The morning after discovering that Ned Untrusty had performed a secret sim transplant, she had gone to a shop and got her provider to issue her a new car
d, one that would restore her old number. She installed it in a cheap handset, the other one now quarantined.
She asked the guy behind the counter to take a look at the foreign sim, though he clearly thought she was mental when she explained that he wasn’t allowed to remove it from the clear plastic pouch she had brought it in. He identified it as a pay–as-you-go sim, and when he scanned it into his system it came up as holding ten pounds of credit. This was so she didn’t notice the switch due to a sudden inability to make phone calls.
If it had been another provider, as soon as she looked at the screen she’d have noticed that the network name was wrong. This meant that either Ned had got lucky, or he had turned up with a stack of sims, all bearing credit. He hadn’t looked the type to be regarding such expenses as the cost of doing business. This was a steal-to-order job.
She had taken the phone apart wearing disposable latex gloves, still having a box of them left from one of Fallan’s visits. They had been talking about guns, Fallan explaining how no amount of technical instruction or practise on the range would necessarily empower you to shoot the enemy, as armies worldwide had discovered over the past century.

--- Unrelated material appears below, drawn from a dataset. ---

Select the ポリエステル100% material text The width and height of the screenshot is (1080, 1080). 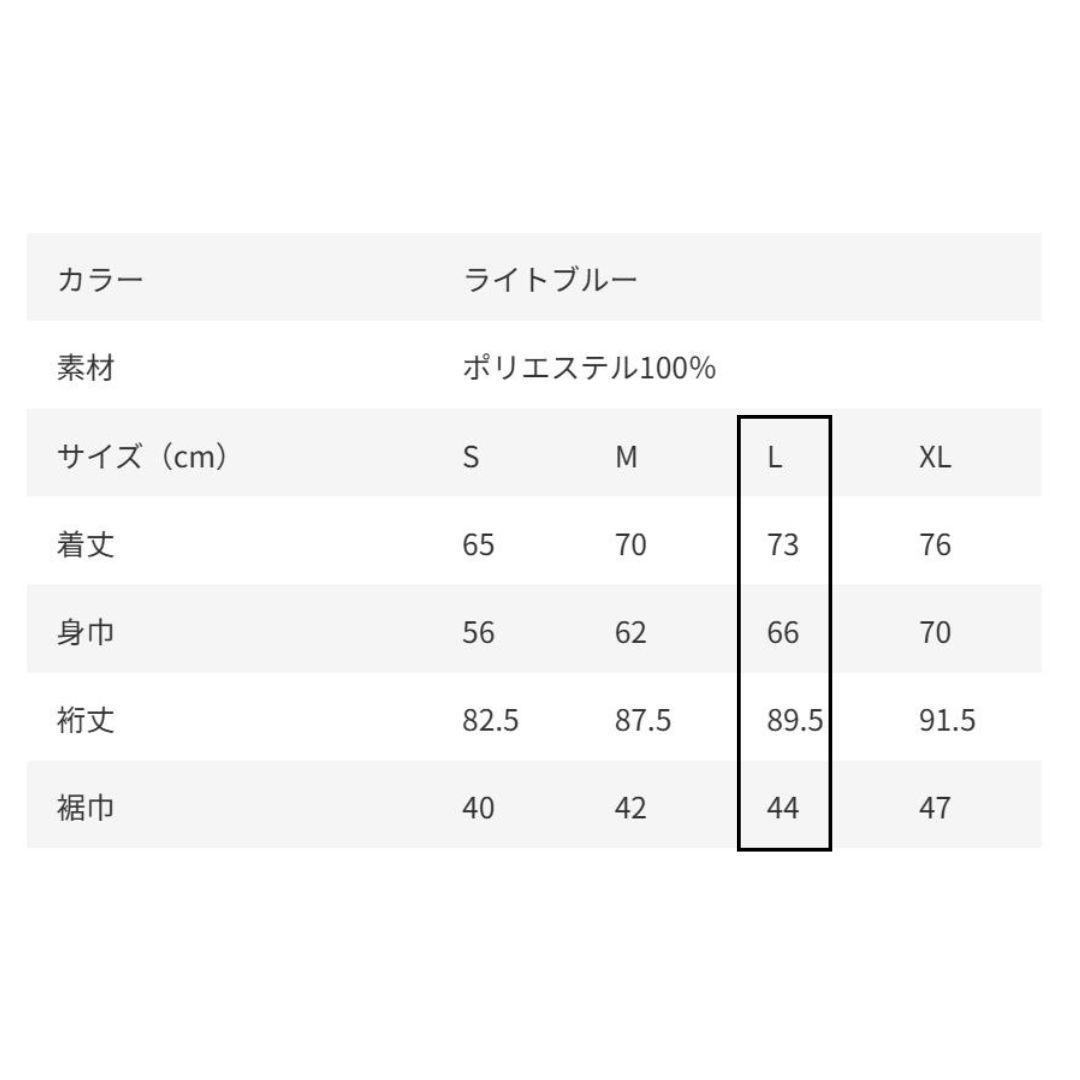tap(588, 368)
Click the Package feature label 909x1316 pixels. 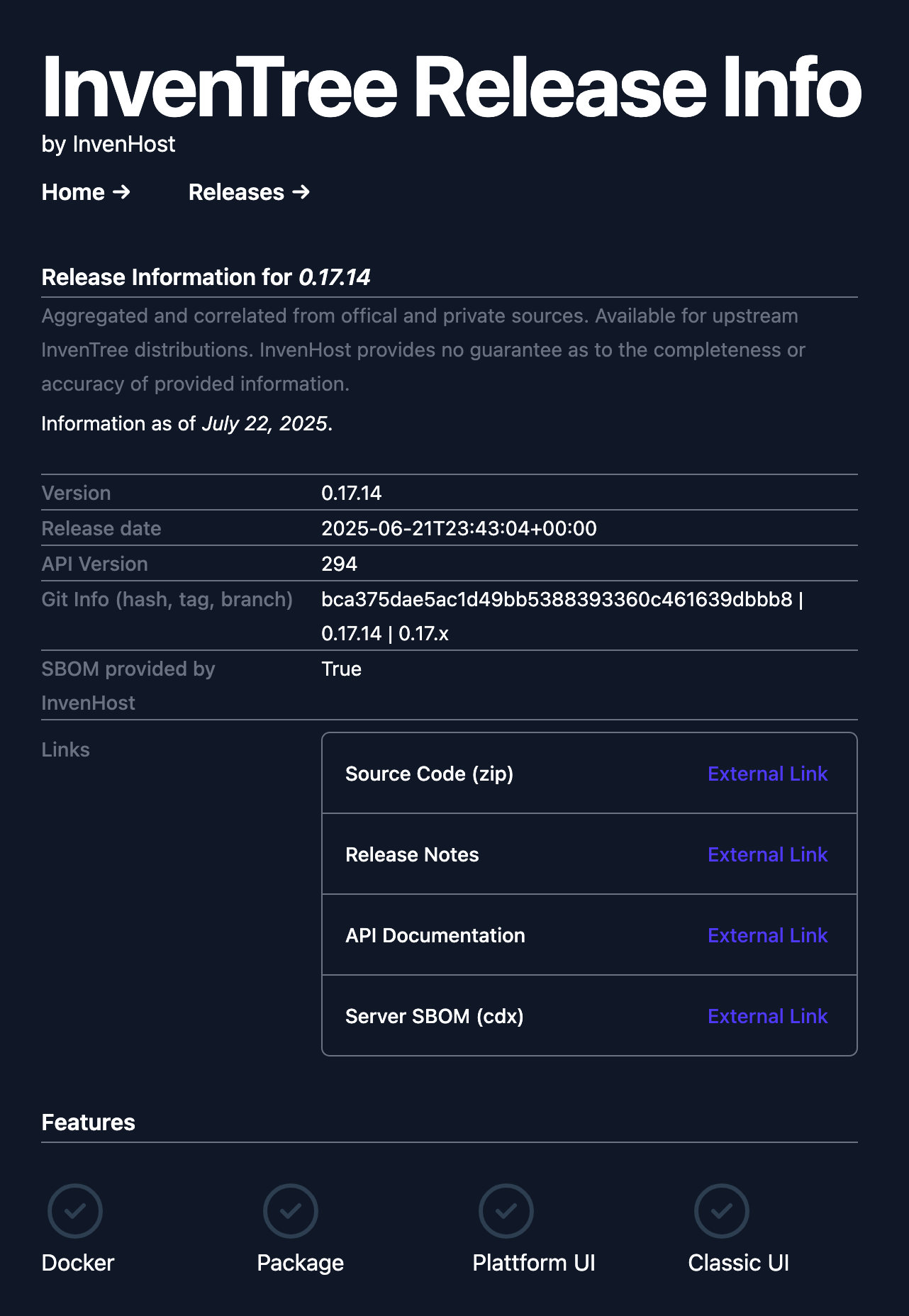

He told her about the phenomenon of non-firing combatants: how a tiny percentage of individuals had been responsible for shooting fatalities in the Second World War; how in Vietnam it was estimated that millions of rounds had been fired per actual hit; how in the First World War most of the trench warfare kills had been the result of ordnance. Soldiers found it easier to throw a grenade into a hole full of men they couldn’t see than to look a fellow human in the eye and pull the trigger. That was why sniper kills were the easiest, he explained. The further away you got, the less you were confronted by the reality of your actions.
Up close, that was where you found out if you really were a killer.
A little later he went out to the shops, returning with two pumpkins and the box of latex gloves. At the time, she didn’t realise she was under instruction: she thought they were cooking. He cut a number of small circles out of the pumpkin’s skin, then got her to thrust her thumb inside, directing her to twist it upwards then back and forth, pulping the flesh and carving out a channel.